Military-style school moves a step closer

Date published: 14 February 2012


PLANS to open a school in Oldham staffed by ex-soldiers will be submitted to the Government by the end of next week.

Backers of Phoenix Free School say they have signed up 194 pupils — well above the 120 required by the Department for Education — for September, 2013.

They are putting the finishing touches to the application which must be submitted by 6pm on February 24.

The school, which is opposed by Oldham Council, is the idea of education publisher Tom Burkard and Army officer, Capt Affan Burki.

The former Breeze Hill site is the preferred location and would be paid for by taxpayers.

Pupils would receive intensive instruction in English and maths and undertake adventure activities. They would then follow a curriculum of maths, English, sciences, history and modern foreign languages, with other subjects provided by community volunteers.

Ex-service personnel would “promote discipline and character building”.

Mr Burkard said: “Things have been going extremely well on the recruitment front. We have signed up 194 pupils and these are a fairly accurate representation of the area where we have been recruiting.

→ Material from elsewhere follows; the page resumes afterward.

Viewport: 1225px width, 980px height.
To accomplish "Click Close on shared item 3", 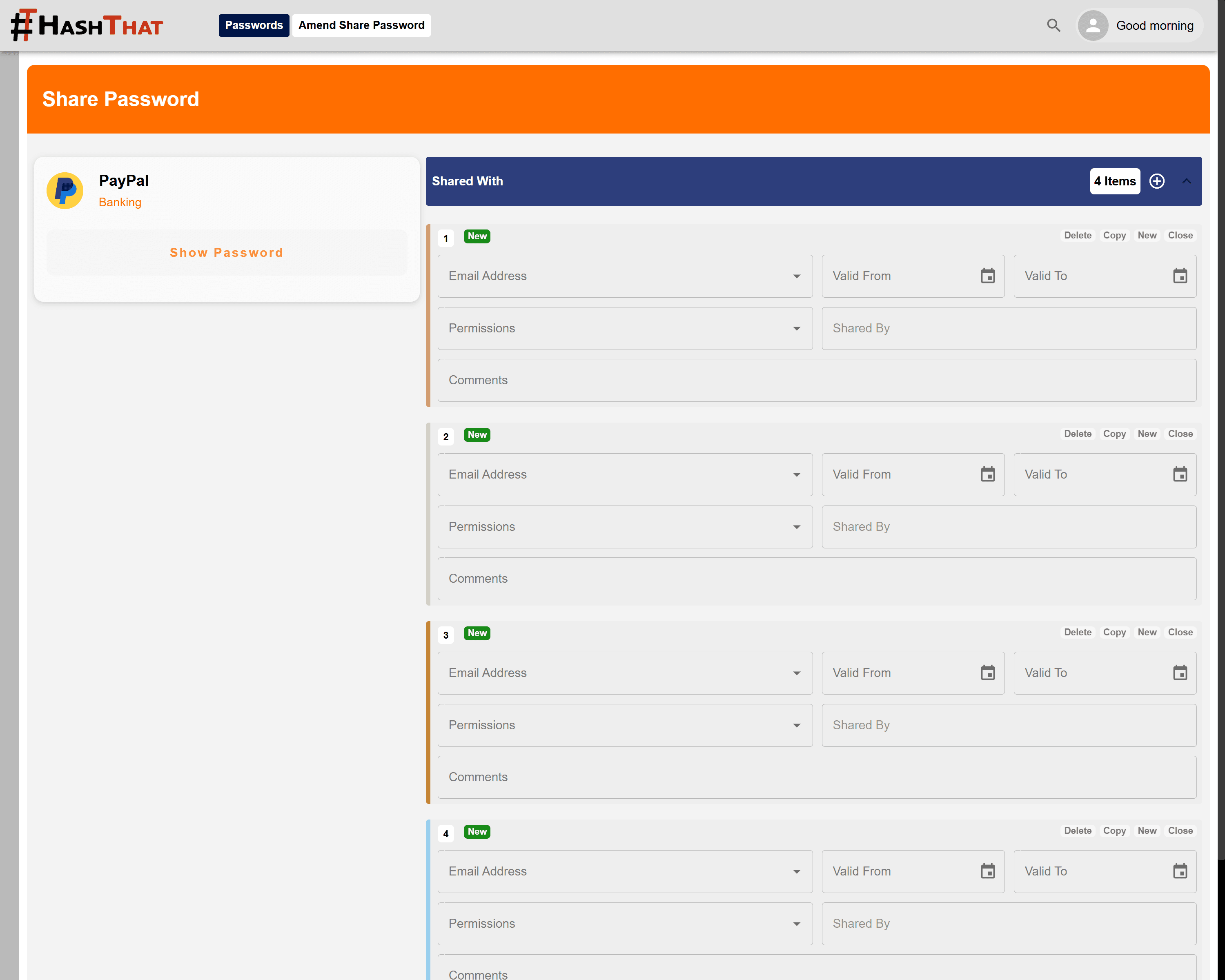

“We probably have a three-to-two ratio between whites and Asians. We are not trying to engineer it, but we are delighted to see it is something that is coming through.”

Mr Burkard said that the school would operate a lottery for places if oversubscribed. Pupils would sit a non-verbal reasoning test before being split into ability bands, with equal numbers selected randomly from each.

The Government’s free school programme gives parents and others the chance to open their own schools. They are outside local authority control but state-funded and non-selective.

The first 24 opened last autumn following 323 bids.

The latest round of applications opened yesterday and those short-listed will be invited to an interview.

Mr Burkard added: “If the application is approved, Partnership for Schools will spring into action to try and negotiate the purchase of the Breeze Hill site. If that amounts to nothing, we will look at others.

“We hope there is strong enough support in the community that the council will bite its tongue and do what’s right for the Oldham ratepayers.

“It was a huge mistake to close down Breeze Hill. The facilities there, the sports facilities, we would not have anywhere else. Were Oldham Council to sell it for development, I think it would be a tragedy.”

Schools minister Lord Hill said: “When we opened the first round of applications for free schools, there was plenty of scepticism. Would anyone really want to open a new school? Would busy parents and teachers find the time to do it? The answer to these questions was a resounding yes.